··· Extract provided ···
Acknowledging a Crisis

Type: Article
Topics: Communications & Public Relations, Equity, School Administrator Magazine

April 01, 2022

The new, creative structures and routines that have worked during the pandemic deserve to endure in the fight against racial inequities.
Decoteau Irby
Decoteau Irby, an associate professor at the University of Illinois at Chicago, is the author of Stuck Improving: Racial Equity and School Leadership (Harvard Education Press, 2022).

In Milwaukee Public Schools, the push to expose people to leadership for equity started in earnest in 2016. At the time, Latish Reed, Milwaukee’s professional development manager and an adjunct professor at University of Wisconsin-Madison, was the district’s first equity specialist. She developed the district’s equity policy and implementation procedures and revised its non-discrimination policy to be gender inclusive.

Since the start of the COVID-19 pandemic two years ago, she has seen more equity leadership in action than ever before. “In the five or so years before the pandemic hit, it was about understanding and learning,” she says. “We did a lot of trainings. The pandemic ripped the Band-Aid off and shifted us into practicing equity.”
···
# [Your instructions]
Can you reproduce, word for word, the part of the equity leadership article that begins at the words "Type: Article" and stops after "Education Press, 2022)."?
··· Record excerpts ···
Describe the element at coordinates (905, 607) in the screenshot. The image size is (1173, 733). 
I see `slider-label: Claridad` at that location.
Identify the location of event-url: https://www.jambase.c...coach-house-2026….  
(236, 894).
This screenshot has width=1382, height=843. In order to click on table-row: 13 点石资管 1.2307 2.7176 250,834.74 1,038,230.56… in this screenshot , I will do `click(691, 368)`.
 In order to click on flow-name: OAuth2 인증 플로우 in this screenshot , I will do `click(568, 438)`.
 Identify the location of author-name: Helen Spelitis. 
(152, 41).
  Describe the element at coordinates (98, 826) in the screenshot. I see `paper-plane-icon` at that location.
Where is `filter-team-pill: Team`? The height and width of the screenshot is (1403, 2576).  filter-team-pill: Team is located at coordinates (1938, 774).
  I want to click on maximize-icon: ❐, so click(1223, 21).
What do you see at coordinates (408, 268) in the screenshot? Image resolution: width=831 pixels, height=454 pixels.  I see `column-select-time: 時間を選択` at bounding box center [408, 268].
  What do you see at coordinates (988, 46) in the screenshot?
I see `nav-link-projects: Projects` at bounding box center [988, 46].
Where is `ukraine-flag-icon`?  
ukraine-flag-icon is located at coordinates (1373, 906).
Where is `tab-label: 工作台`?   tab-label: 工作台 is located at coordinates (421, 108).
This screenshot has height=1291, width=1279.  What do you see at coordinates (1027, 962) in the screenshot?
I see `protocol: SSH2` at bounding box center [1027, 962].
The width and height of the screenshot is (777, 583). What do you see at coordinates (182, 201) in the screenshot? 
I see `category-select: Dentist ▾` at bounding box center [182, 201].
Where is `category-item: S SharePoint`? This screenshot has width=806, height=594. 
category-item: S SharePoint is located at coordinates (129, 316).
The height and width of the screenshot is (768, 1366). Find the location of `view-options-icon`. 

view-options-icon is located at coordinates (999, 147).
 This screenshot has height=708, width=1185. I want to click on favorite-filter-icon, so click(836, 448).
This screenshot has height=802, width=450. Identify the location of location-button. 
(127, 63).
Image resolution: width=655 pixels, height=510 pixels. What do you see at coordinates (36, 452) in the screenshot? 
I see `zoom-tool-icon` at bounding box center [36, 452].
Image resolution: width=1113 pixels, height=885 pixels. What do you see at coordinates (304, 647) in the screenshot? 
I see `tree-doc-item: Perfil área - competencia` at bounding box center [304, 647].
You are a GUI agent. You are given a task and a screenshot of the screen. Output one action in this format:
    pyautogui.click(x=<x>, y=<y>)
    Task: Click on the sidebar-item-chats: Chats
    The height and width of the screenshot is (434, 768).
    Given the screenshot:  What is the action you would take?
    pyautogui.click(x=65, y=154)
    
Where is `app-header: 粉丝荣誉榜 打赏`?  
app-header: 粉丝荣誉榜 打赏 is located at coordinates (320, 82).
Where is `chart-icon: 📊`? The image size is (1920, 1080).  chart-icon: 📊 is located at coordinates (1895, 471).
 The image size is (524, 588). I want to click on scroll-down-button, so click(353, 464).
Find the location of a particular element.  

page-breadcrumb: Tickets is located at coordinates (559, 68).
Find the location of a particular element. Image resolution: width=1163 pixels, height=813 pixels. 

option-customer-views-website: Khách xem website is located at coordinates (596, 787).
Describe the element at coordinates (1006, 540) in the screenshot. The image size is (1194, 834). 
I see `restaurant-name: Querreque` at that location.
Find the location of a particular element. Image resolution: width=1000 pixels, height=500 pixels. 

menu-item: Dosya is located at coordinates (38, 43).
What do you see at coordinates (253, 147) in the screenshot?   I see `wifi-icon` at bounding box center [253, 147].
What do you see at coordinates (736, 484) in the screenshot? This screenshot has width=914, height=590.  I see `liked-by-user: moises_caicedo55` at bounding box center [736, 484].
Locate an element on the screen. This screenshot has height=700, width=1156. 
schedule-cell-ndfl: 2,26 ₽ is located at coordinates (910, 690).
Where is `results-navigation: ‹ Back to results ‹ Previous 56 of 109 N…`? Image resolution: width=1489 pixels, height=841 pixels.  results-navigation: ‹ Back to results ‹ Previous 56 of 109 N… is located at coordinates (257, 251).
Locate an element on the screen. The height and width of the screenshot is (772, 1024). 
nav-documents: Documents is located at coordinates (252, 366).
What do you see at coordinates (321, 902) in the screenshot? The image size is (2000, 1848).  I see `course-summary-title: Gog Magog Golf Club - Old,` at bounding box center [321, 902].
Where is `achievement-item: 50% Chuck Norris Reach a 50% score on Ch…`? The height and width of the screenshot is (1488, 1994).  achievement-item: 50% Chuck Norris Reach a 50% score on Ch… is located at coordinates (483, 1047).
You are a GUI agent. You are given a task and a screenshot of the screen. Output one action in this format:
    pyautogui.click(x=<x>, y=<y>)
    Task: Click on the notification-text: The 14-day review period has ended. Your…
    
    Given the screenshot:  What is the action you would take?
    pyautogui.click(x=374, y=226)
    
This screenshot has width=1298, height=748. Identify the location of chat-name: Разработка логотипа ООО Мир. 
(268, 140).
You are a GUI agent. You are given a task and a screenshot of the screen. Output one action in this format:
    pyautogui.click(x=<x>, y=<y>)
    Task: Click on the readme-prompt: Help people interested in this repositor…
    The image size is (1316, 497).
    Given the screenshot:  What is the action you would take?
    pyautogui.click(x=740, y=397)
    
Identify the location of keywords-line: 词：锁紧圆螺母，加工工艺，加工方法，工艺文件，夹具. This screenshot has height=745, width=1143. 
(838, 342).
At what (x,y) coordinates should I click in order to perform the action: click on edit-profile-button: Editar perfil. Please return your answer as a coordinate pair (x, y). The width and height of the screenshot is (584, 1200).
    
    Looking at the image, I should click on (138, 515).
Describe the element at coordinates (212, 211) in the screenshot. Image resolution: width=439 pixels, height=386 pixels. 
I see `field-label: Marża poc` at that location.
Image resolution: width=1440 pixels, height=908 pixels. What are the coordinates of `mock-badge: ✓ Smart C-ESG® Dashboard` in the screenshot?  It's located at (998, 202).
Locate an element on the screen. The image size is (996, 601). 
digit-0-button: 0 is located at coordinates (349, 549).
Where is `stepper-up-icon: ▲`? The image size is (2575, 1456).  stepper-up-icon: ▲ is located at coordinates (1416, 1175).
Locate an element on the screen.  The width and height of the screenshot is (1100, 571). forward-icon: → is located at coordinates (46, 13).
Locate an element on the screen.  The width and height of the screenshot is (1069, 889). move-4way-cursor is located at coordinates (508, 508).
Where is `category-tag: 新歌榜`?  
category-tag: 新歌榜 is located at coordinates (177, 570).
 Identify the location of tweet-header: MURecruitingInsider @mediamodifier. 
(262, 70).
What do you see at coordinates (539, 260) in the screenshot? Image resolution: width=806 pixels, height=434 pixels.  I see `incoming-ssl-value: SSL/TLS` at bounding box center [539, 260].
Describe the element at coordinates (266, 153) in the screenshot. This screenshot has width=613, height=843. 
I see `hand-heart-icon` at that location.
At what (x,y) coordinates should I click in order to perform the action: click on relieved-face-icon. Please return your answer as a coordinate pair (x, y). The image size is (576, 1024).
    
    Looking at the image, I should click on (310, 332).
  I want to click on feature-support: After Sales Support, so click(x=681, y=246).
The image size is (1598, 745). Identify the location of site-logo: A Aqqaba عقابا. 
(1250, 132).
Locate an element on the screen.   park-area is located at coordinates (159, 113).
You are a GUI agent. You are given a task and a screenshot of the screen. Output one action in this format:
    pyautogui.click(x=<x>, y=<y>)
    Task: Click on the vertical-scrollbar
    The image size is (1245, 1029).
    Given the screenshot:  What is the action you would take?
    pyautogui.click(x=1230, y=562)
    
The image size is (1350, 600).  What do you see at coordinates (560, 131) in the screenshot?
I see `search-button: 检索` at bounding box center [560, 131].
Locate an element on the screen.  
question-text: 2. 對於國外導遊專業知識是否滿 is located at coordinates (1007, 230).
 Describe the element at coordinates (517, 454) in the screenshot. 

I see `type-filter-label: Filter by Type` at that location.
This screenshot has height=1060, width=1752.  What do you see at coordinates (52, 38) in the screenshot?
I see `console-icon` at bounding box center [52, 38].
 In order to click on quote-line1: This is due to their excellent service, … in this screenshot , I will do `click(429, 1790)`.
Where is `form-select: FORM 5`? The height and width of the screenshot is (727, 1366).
···
# [Problem solution]
Type: Article
Topics: Communications & Public Relations, Equity, School Administrator Magazine

April 01, 2022

The new, creative structures and routines that have worked during the pandemic deserve to endure in the fight against racial inequities.
Decoteau Irby
Decoteau Irby, an associate professor at the University of Illinois at Chicago, is the author of Stuck Improving: Racial Equity and School Leadership (Harvard Education Press, 2022).